Cosmopedia (HuggingFace)
The largest open synthetic dataset: 25B tokens of textbooks, blog posts, and stories generated by Mixtral-8x7B. Designed to provide diverse, educational content for pretraining.
The Future of Training Data
The landscape of training data is shifting rapidly, driven by legal pressures, data scarcity, and new multimodal demands.
The Data Wall
We may be approaching the limits of available text data on the internet. Estimates suggest the total "stock" of quality text on the web is 50-300 trillion tokens. Frontier models are already training on significant fractions of this. This scarcity is driving the push toward synthetic data and multimodal training.
Multimodal Training Data
Video, audio, and image data represent vastly larger untapped pools. YouTube alone has 800M+ videos. Training on video data could teach models about physical causality, temporal reasoning, and the real world in ways text alone cannot.
Regulatory Landscape
The EU AI Act requires transparency about training data for high-risk AI systems. Copyright lawsuits are establishing legal precedent. The trend is toward more disclosure and potentially licensing requirements for training data.

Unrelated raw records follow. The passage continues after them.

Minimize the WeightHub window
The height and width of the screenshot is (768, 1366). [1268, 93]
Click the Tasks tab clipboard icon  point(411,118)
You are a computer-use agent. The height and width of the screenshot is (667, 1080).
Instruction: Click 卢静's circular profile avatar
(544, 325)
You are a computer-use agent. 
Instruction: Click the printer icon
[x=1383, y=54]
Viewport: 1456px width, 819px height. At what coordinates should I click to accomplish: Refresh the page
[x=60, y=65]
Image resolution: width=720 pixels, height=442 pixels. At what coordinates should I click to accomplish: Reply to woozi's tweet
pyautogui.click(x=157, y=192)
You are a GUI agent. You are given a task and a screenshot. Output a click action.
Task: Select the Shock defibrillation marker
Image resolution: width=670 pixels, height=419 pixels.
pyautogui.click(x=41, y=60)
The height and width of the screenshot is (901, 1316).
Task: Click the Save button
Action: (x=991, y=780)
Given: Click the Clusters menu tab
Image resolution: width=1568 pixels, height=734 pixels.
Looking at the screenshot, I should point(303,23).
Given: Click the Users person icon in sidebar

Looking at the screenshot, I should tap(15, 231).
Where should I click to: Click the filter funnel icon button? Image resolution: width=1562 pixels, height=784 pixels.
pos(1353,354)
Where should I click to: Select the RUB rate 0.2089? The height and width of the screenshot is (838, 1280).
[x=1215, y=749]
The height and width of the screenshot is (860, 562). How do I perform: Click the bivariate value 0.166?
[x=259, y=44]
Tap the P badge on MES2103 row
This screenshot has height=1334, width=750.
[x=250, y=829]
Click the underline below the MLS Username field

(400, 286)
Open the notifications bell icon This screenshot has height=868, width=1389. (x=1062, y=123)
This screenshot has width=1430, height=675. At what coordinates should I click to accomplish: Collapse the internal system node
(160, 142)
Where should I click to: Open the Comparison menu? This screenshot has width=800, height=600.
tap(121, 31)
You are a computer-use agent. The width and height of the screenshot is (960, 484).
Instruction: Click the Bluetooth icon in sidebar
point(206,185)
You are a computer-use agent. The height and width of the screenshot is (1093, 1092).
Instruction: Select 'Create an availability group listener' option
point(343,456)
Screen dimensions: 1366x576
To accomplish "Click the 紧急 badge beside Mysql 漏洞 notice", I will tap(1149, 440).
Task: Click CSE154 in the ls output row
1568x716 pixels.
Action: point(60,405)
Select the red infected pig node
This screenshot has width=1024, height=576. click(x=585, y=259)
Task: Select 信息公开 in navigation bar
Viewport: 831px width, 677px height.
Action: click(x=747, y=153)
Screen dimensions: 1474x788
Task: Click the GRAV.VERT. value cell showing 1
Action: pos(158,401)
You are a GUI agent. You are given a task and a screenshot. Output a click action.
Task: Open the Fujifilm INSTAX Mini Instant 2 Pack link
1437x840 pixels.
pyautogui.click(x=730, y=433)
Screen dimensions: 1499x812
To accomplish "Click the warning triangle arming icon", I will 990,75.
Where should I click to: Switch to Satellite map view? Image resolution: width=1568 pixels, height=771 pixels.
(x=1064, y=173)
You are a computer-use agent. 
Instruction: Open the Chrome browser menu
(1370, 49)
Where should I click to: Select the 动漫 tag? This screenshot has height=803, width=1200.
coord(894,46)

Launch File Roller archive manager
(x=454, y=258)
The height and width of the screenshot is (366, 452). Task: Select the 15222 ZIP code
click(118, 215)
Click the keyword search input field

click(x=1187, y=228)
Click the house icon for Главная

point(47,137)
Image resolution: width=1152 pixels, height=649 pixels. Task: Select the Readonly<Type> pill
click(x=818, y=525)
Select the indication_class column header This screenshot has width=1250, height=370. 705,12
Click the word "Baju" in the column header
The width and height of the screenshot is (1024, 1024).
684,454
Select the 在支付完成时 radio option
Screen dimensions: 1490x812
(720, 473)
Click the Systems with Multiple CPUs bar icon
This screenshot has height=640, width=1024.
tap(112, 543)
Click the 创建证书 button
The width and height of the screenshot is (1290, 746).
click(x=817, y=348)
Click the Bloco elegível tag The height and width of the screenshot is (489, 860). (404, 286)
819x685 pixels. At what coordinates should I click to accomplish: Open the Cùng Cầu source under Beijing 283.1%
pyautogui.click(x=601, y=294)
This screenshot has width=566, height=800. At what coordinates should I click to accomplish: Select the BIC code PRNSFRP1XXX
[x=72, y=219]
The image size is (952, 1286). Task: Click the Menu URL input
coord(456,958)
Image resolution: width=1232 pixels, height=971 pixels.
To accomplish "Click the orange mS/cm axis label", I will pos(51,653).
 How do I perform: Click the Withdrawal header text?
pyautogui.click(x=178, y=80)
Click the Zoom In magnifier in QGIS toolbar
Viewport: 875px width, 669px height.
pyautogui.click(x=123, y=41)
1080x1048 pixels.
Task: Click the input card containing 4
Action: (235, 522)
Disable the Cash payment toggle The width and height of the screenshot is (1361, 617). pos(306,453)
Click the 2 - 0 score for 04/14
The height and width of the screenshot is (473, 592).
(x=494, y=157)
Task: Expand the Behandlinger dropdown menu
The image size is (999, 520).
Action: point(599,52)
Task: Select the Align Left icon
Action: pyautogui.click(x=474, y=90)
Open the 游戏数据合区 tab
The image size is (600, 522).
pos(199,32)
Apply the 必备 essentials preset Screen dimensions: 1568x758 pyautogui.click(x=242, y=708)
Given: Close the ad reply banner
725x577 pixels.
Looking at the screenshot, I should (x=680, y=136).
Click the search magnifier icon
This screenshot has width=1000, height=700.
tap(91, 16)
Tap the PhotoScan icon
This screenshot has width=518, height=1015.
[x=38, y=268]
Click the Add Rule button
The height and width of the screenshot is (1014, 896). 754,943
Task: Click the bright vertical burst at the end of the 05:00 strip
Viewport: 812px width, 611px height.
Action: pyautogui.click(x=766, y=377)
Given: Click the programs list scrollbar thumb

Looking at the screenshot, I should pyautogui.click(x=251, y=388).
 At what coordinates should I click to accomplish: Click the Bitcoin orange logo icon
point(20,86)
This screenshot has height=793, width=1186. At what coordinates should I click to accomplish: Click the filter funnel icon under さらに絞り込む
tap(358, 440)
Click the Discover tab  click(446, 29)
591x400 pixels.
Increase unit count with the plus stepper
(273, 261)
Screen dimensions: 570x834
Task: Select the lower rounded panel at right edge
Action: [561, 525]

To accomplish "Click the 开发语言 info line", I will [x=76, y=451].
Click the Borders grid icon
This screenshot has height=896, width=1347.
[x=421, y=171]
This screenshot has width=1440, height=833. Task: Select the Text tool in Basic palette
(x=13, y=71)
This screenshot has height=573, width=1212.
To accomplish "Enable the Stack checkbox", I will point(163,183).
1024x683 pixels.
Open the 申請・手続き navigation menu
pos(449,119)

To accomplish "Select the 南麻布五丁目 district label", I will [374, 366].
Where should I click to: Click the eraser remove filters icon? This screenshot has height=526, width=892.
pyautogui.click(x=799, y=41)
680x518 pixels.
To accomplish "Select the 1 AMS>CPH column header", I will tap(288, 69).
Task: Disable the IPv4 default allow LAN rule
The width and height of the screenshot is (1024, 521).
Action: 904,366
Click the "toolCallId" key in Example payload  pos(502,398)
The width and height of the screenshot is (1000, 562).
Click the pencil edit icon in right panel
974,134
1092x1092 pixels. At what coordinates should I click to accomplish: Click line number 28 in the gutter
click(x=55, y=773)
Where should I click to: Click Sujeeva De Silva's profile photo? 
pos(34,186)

Data Licensing & Marketplaces
A new industry is emerging around licensed training data. Publishers, content creators, and data brokers are negotiating deals with AI companies. Reddit's $60M Google deal was just the beginning.
Key Takeaways
- 1Training data is the single most important factor in determining model capabilities — more important than architecture or training methods.
- 2Major datasets (Common Crawl, The Pile, RedPajama, FineWeb) are built from web crawls, books, code, and academic papers at trillion-token scale.
- 3The legal landscape is rapidly evolving — lawsuits over copyrighted books, news articles, and creative works are establishing new precedents.
- 4Data quality matters enormously: deduplication, toxic content filtering, and benchmark contamination are active challenges.
- 5Synthetic data is the frontier — distillation, self-play, constitutional AI, and rejection sampling are producing increasingly capable models.
- 6Model collapse is a real risk: training recursively on AI-generated data degrades quality without careful controls.
- 7We may be hitting a "data wall" for text, pushing the field toward multimodal data and synthetic generation.
- 8Regulation (EU AI Act) and licensing deals are reshaping how training data is sourced and disclosed.